The City of Philadelphia’s history-making internet access project aimed to construct the largest municipal Wi-Fi grid in the United States, especially designed to connect low-income residents. Led under the vision of former Mayor John F. Street, the Wireless Philadelphia launch was massive, unprecedented and the boldest attempt of a major city to address the digital divide across an entire cityscape and provide a viable remedy.
Arguably ahead of its time, Wireless Philadelphia was ultimately unsuccessful when Earthlink, the company that won the bid to build and run the network, pulled out of the project in 2008. But the legacy of this initiative was that Philadelphia was one of the first major cities to announce to the world that affordable broadband was not only critical to the economic development of its citizens but that cities and community anchors should be at the forefront of creating digital equity and addressing infrastructure and digital technology gaps within communities.
And that was the start of the digital equity movement in Philadelphia.
The history of digital equity in Philadelphia
In the same year of the decline of Wireless Philadelphia, a milestone report commissioned by the Knight Foundation and published in the city’s Philadelphia 2035 Comprehensive Plan revealed that 41% of Philadelphians lacked access to broadband.

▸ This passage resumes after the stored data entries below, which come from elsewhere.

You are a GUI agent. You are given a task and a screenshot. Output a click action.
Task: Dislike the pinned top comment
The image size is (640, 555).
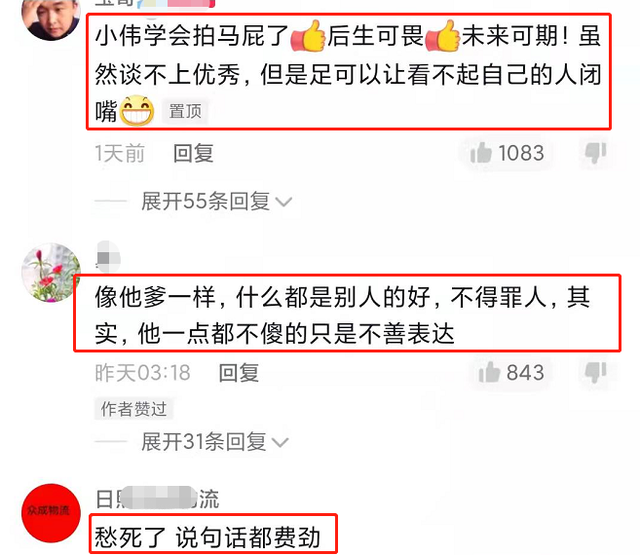[596, 153]
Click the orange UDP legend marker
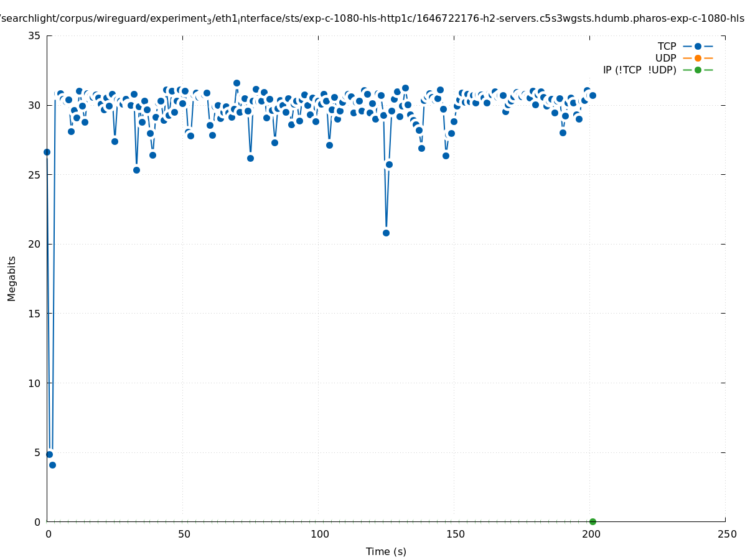 (697, 58)
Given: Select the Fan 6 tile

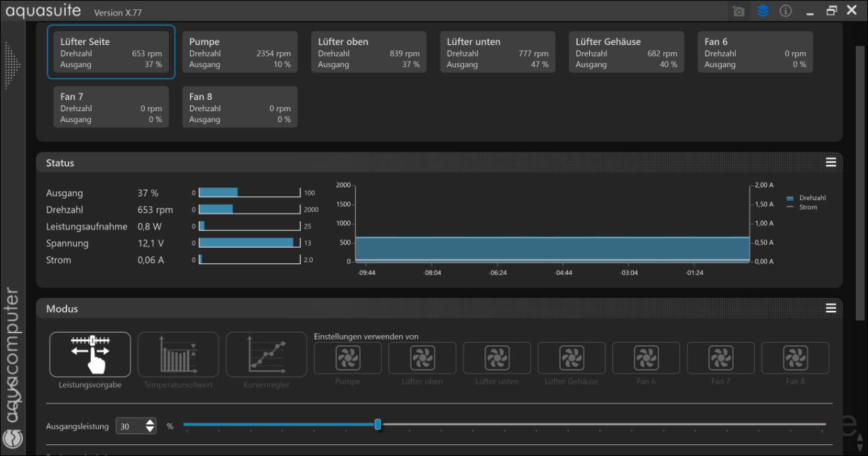Looking at the screenshot, I should [x=755, y=52].
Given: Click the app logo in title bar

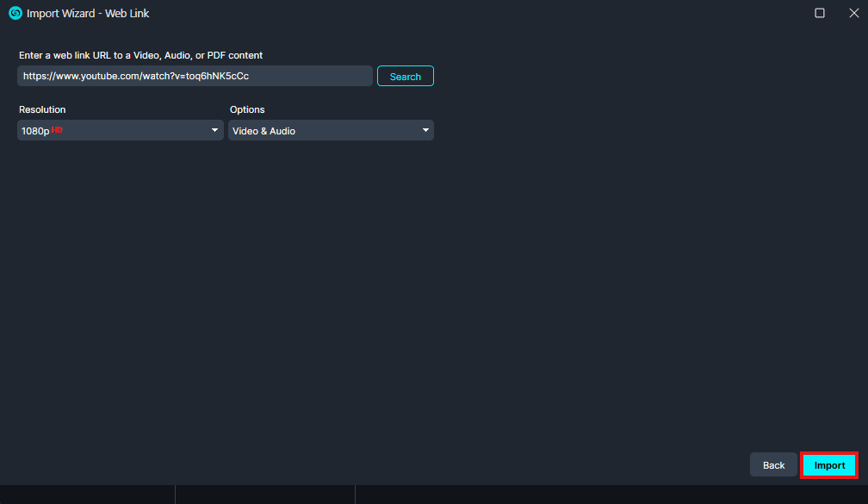Looking at the screenshot, I should pos(15,13).
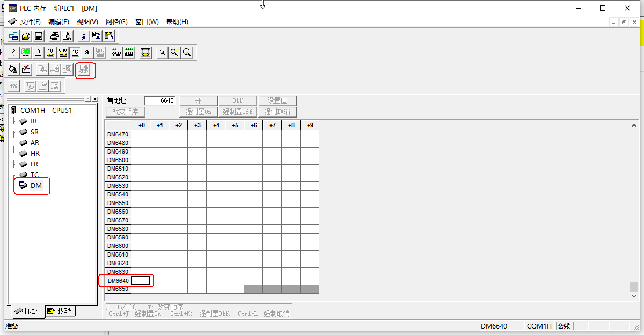Screen dimensions: 644x335
Task: Select the 2W double word display
Action: pyautogui.click(x=116, y=53)
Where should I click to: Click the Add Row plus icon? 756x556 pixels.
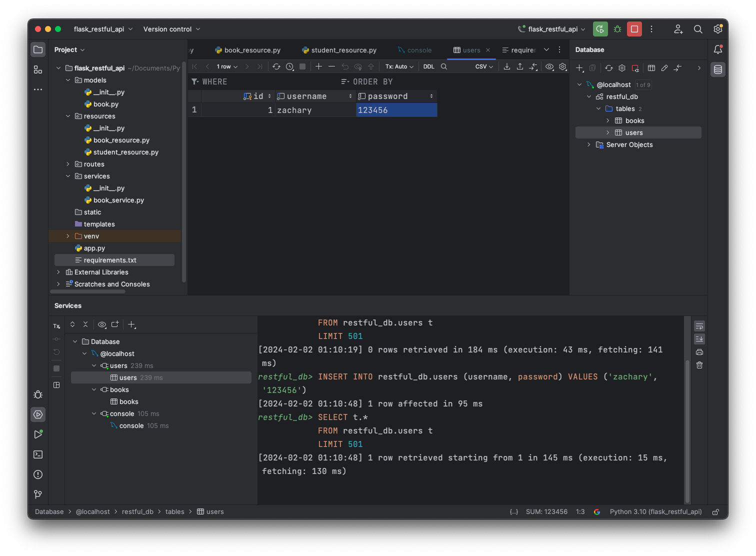click(319, 67)
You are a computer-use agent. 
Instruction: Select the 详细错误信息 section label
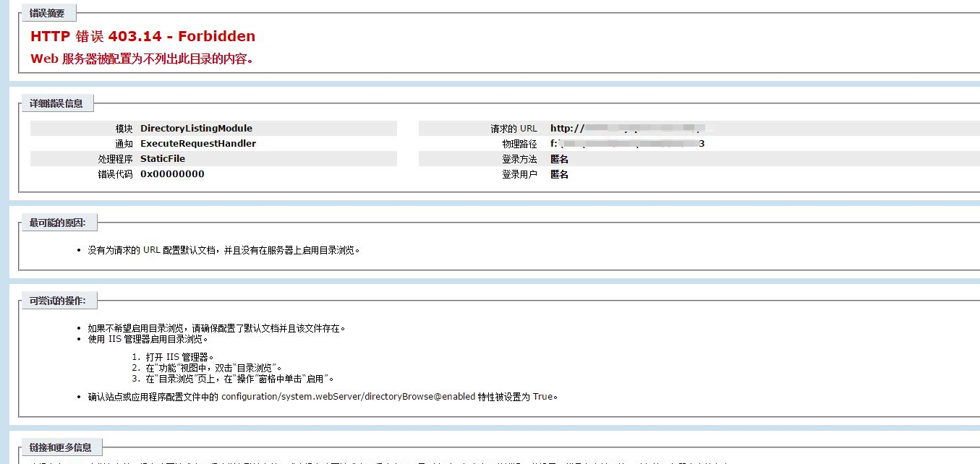pyautogui.click(x=56, y=103)
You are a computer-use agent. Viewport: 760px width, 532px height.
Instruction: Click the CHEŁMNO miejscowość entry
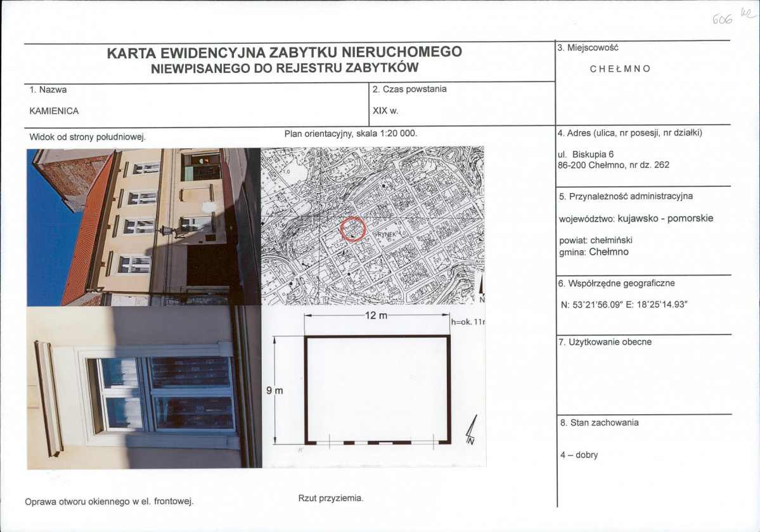tap(619, 70)
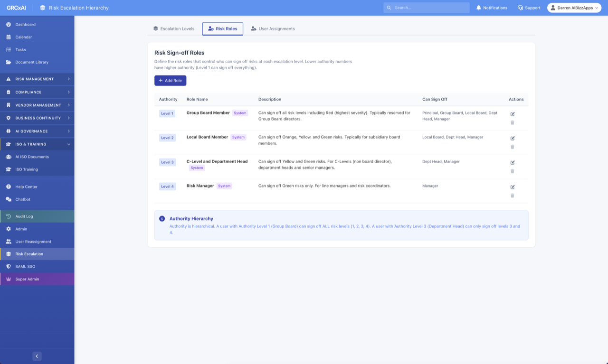Open Support from the header
Image resolution: width=608 pixels, height=364 pixels.
[529, 8]
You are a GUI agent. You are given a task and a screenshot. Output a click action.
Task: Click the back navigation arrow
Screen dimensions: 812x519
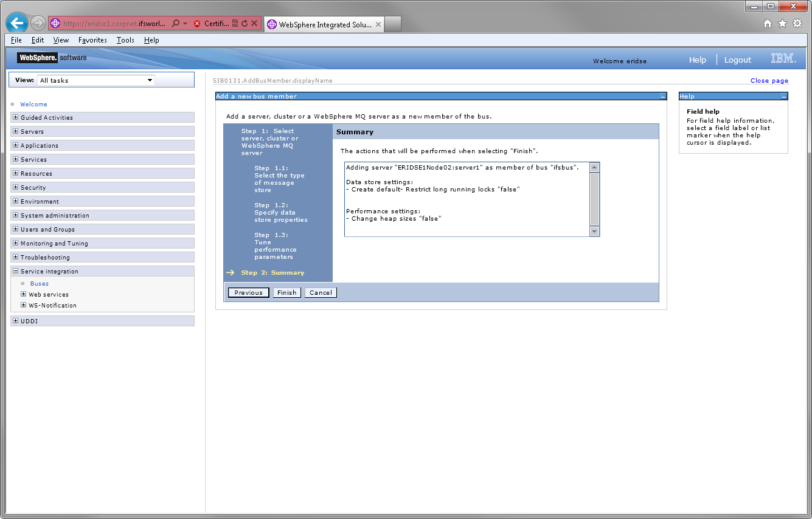tap(16, 22)
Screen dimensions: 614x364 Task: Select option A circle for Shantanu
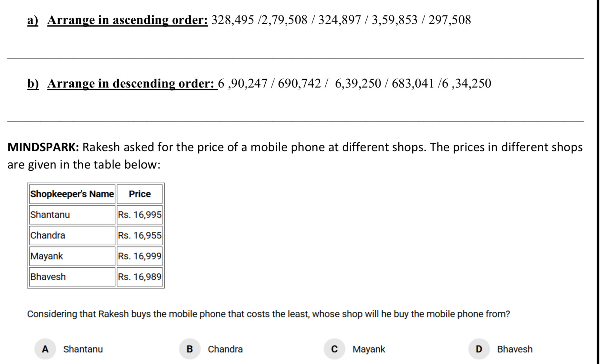click(45, 349)
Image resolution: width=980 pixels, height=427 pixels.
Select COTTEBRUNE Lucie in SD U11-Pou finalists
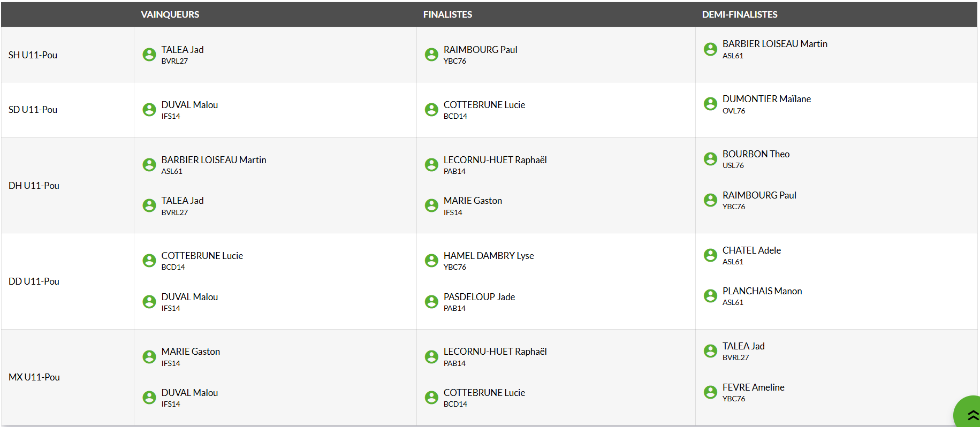coord(484,105)
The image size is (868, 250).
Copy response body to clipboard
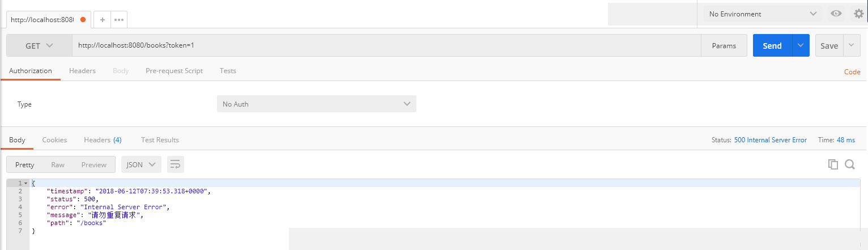click(833, 164)
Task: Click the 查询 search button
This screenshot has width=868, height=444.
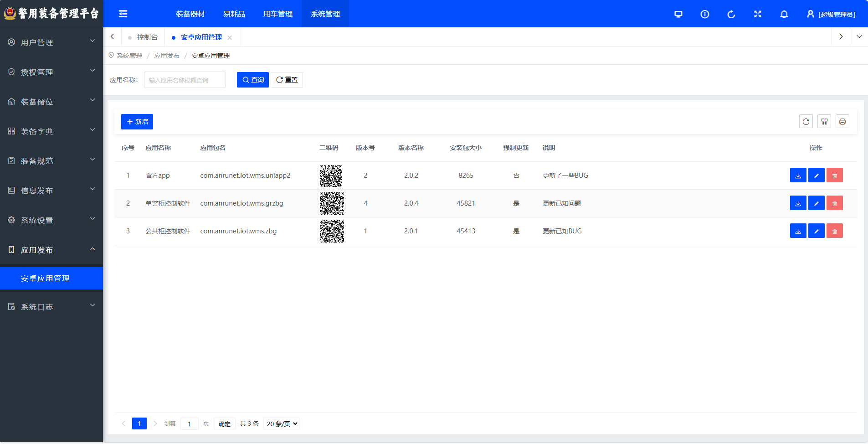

It was the first notable study that took a deep dive into assessing internet access within neighborhoods and it was the report that ushered in the first monumental wave of digital equity initiatives in Philadelphia.
It was fortuitous that a year later, Technical.ly was fully launched and soon after, presented its now-iconic Philly Tech Week in 2011 during the Nutter administration.
At that first Philly Tech Week, two significant events occurred that helped shape and put digital equity in Philadelphia on the map:
First, Philly Tech Week celebrated and highlighted the city’s largest collaborative digital equity effort called the Philadelphia “Freedom Rings,” which was a citywide broadband initiative funded from President Obama’s 2010 Broadband Technology Opportunities program (BTOP) and the National Telecommunications and Information Administration (NTIA).
Second, Wilco received public acknowledgment of its seminal but somewhat hidden leadership role central in creating the Freedom Rings historic mix of key Philadelphia community anchor institutions, organizations and public-private entities that have served vulnerable populations for years.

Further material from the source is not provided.